[TEXT EXCERPT]
Current Status of Regulatory Review

    The Forest Service is examining changes to address 
shortcomings in the areas of occupancy, notices of intent, 
plans of operations, reclamation, and bonding. This effort is 
being coordinated with the Bureau of Land Management's review 
of its surface management regulations. The joint agency goal is 
to have regulations as consistent as possible.
    As we stated earlier, managing the surface resource effects 
of operations, much work remains to remediate the effects of 
historical operations which have been abandoned. The Forest 
Service, in cooperation with state and other agencies, is 
working to identify and correct these problems.
    This concludes my prepared testimony and I would be pleased 
to answer questions you may have.
                                ------                                

  Statement of Jean Rivers-Council, Associate State Director, Nevada 
                State Office, Bureau of Land Management
    Madam Chair and members of the Subcommittee. I appreciate the 
opportunity to appear here today to discuss the status of permitting 
hardrock mining operations on public lands managed by the Bureau of 
Land Management (BLM) in Nevada. The BLM regulates these operations 
pursuant to the general mining laws of the United States and the 
Federal Land Policy and Management Act.

[Raw records]
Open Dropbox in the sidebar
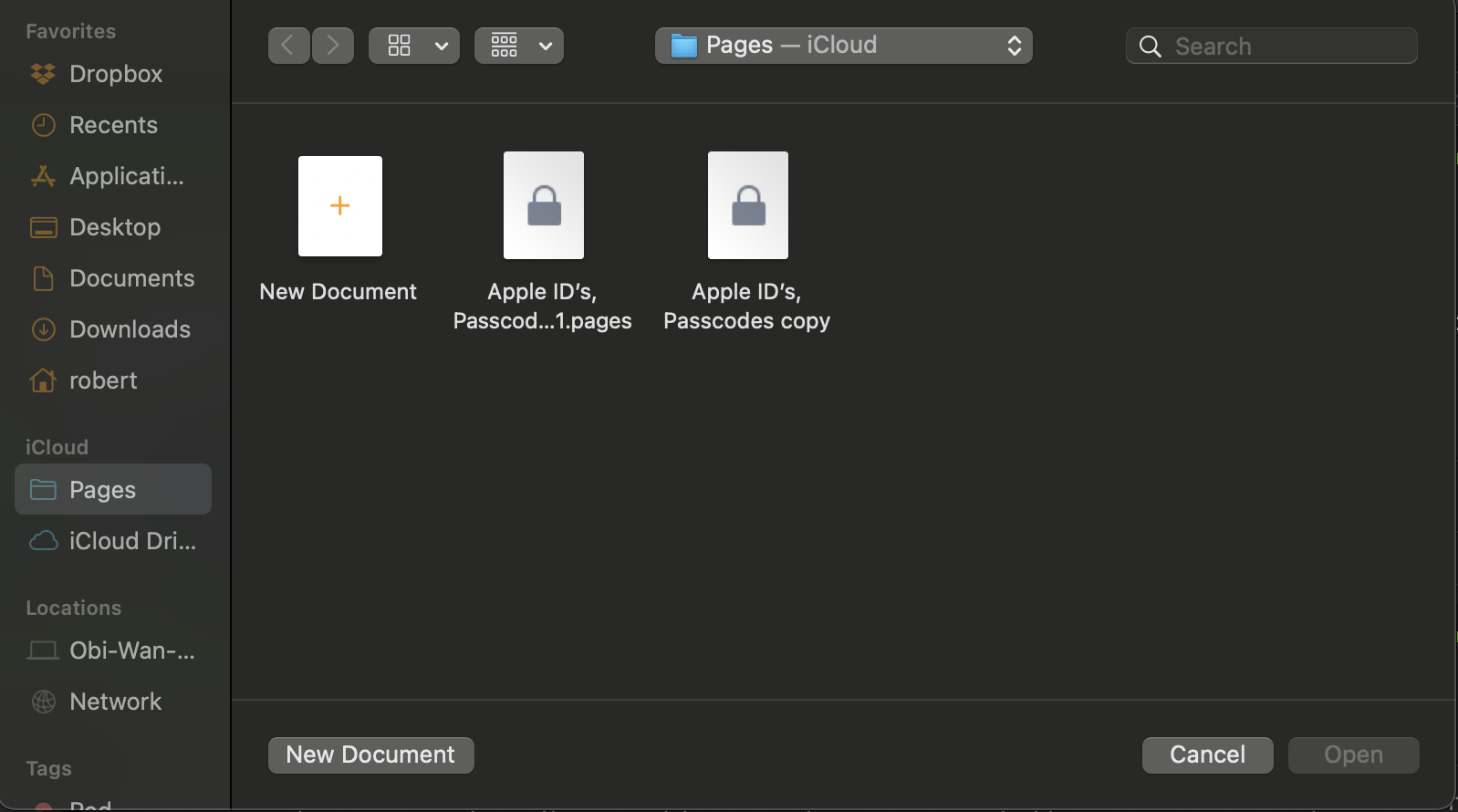Image resolution: width=1458 pixels, height=812 pixels. (115, 74)
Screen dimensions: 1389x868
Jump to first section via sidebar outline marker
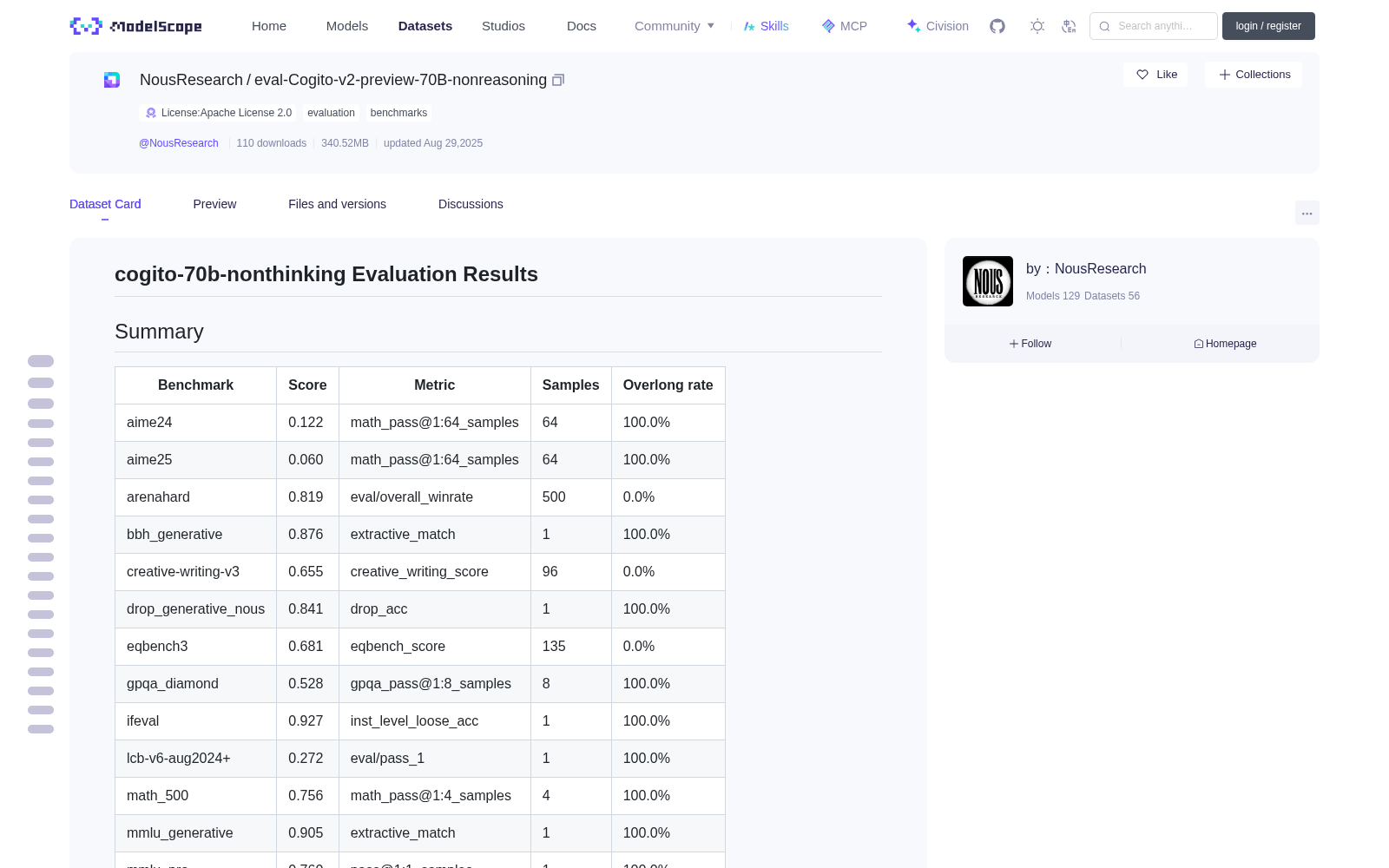[41, 361]
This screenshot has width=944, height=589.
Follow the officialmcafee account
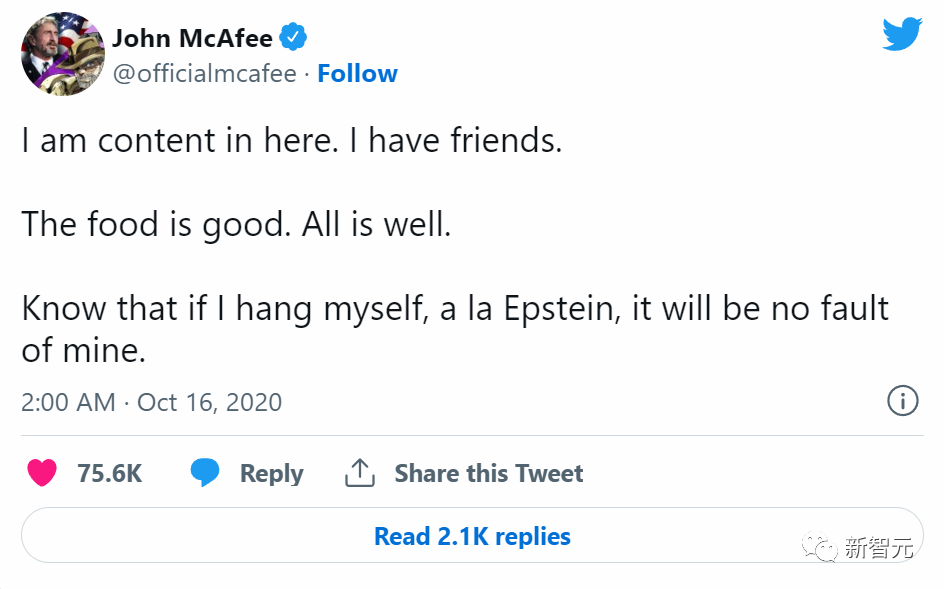[357, 74]
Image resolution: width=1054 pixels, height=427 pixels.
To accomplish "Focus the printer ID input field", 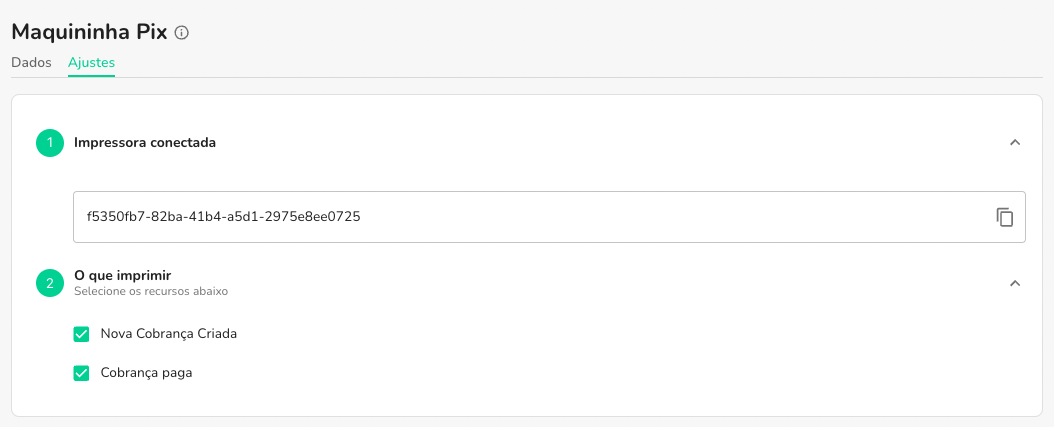I will (x=600, y=217).
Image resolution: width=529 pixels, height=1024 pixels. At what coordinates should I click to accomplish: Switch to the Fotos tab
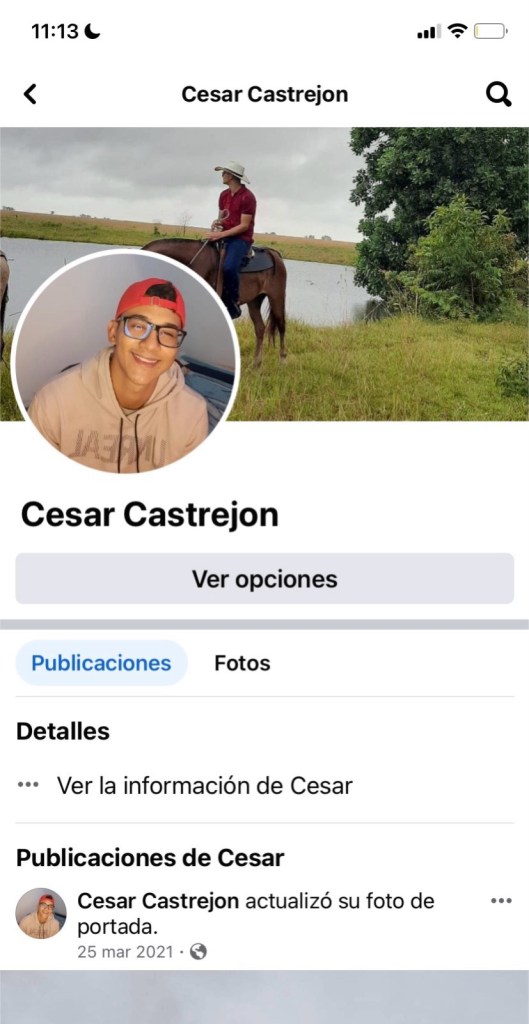[242, 664]
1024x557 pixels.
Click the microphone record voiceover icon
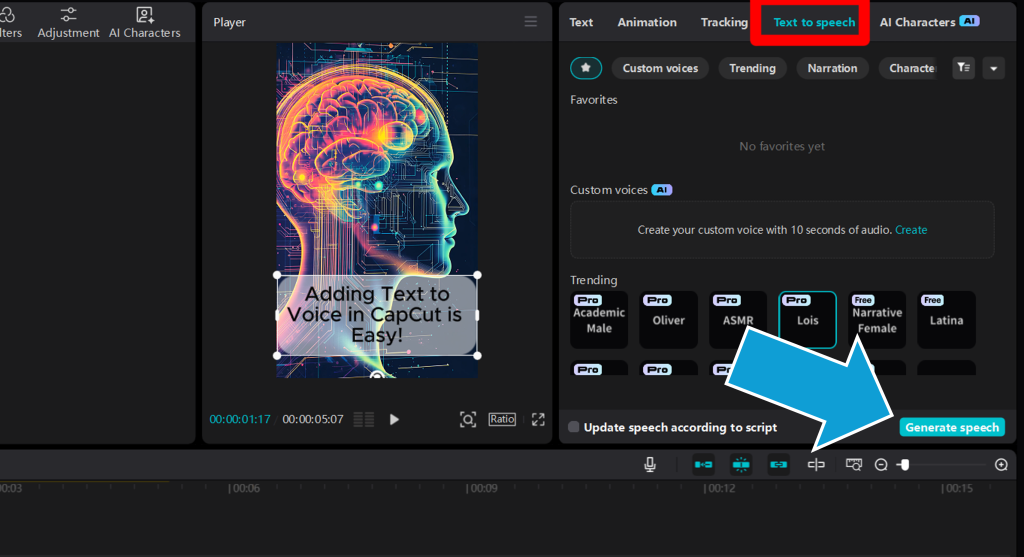(x=650, y=464)
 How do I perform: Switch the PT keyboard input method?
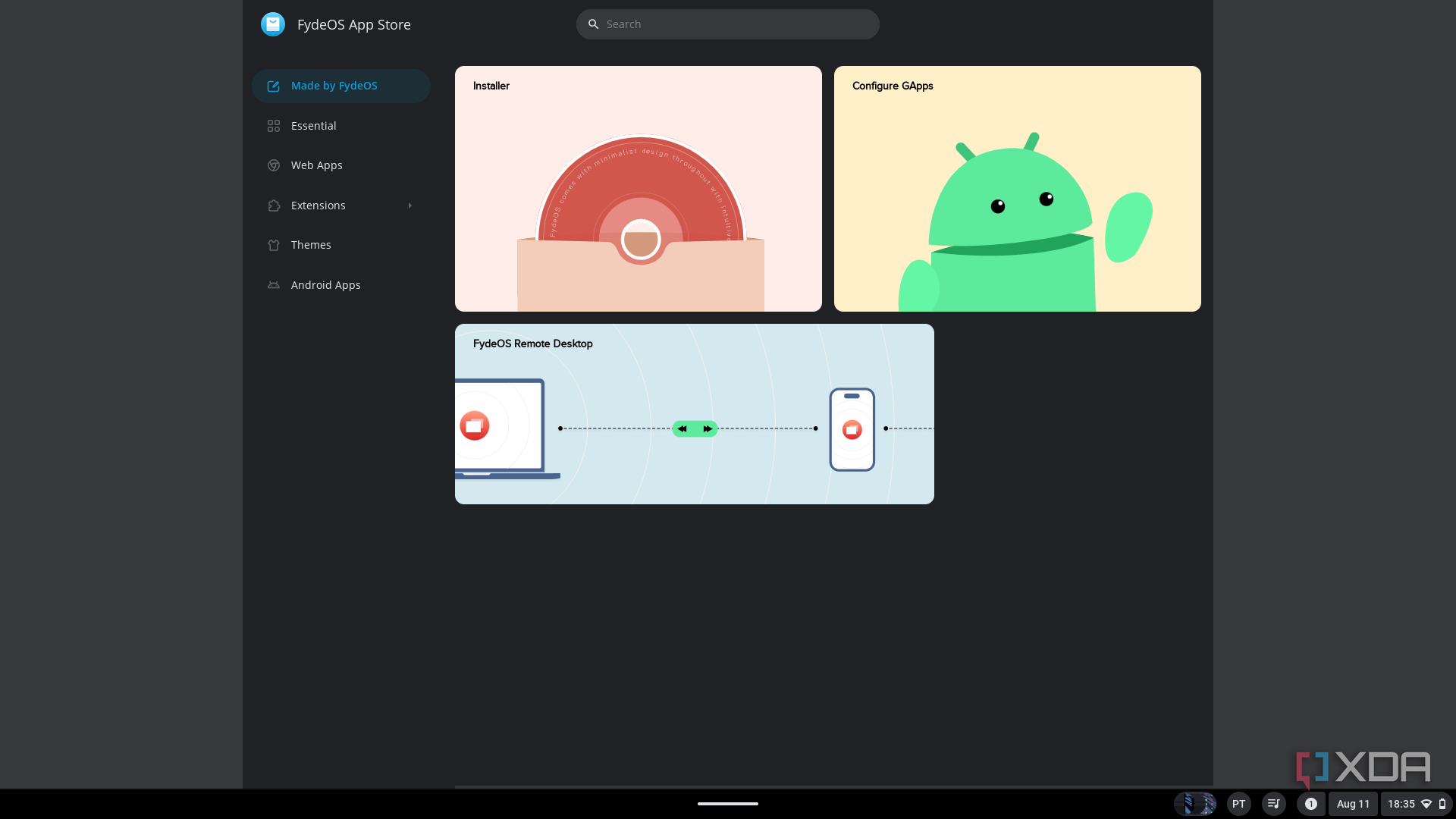click(1238, 804)
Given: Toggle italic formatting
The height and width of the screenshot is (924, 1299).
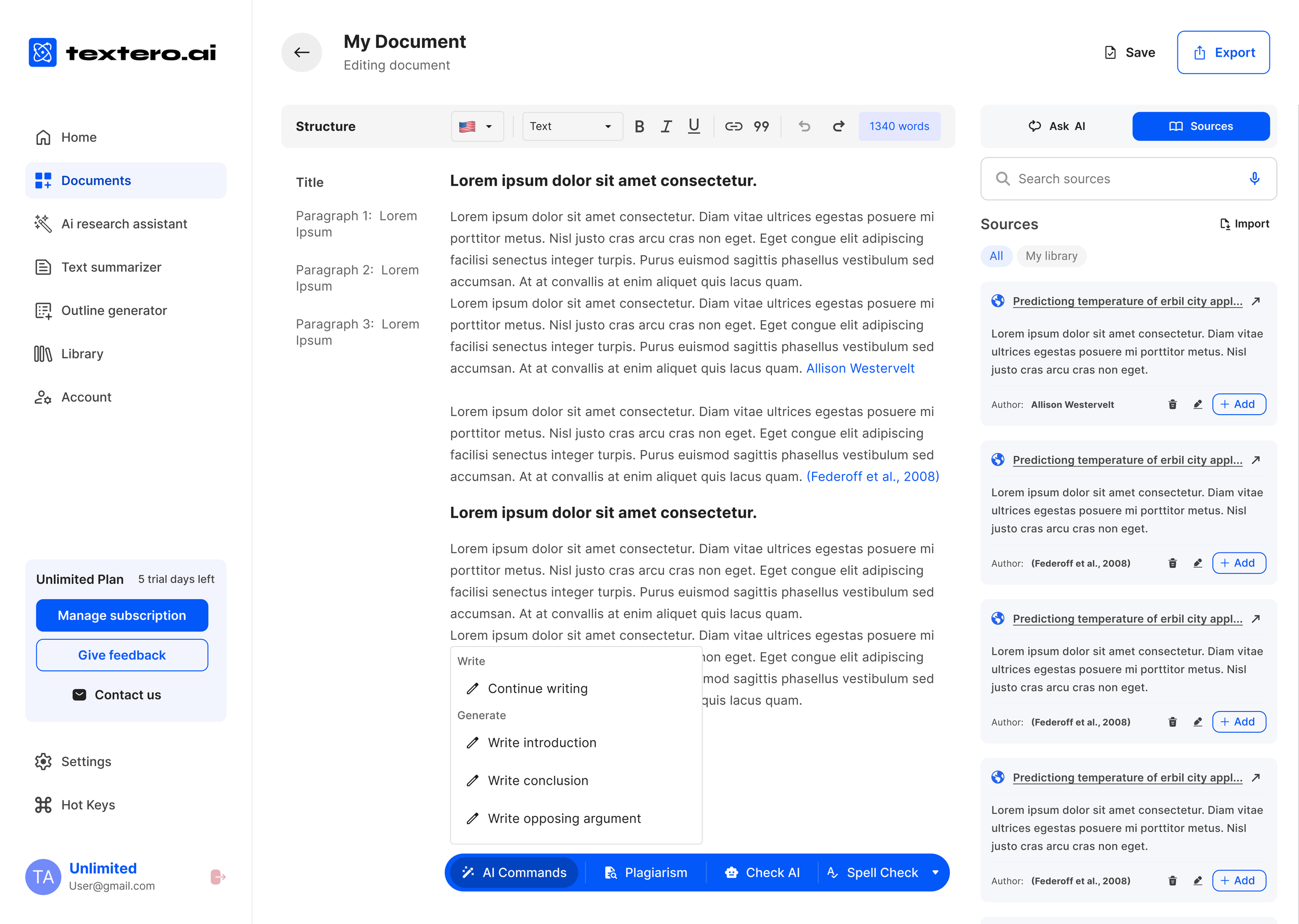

[GIVEN TASK]
Answer these questions from the testimony excerpt:
1. With whose review is the Forest Service coordinating its effort?
2. What is the joint agency goal?
3. What position does Jean Rivers-Council hold?
Rely on the testimony excerpt alone.

[RESPONSE TO THE EXERCISE]
1. The Bureau of Land Management's review of its surface management regulations.
2. To have regulations as consistent as possible.
3. Associate State Director, Nevada State Office, Bureau of Land Management.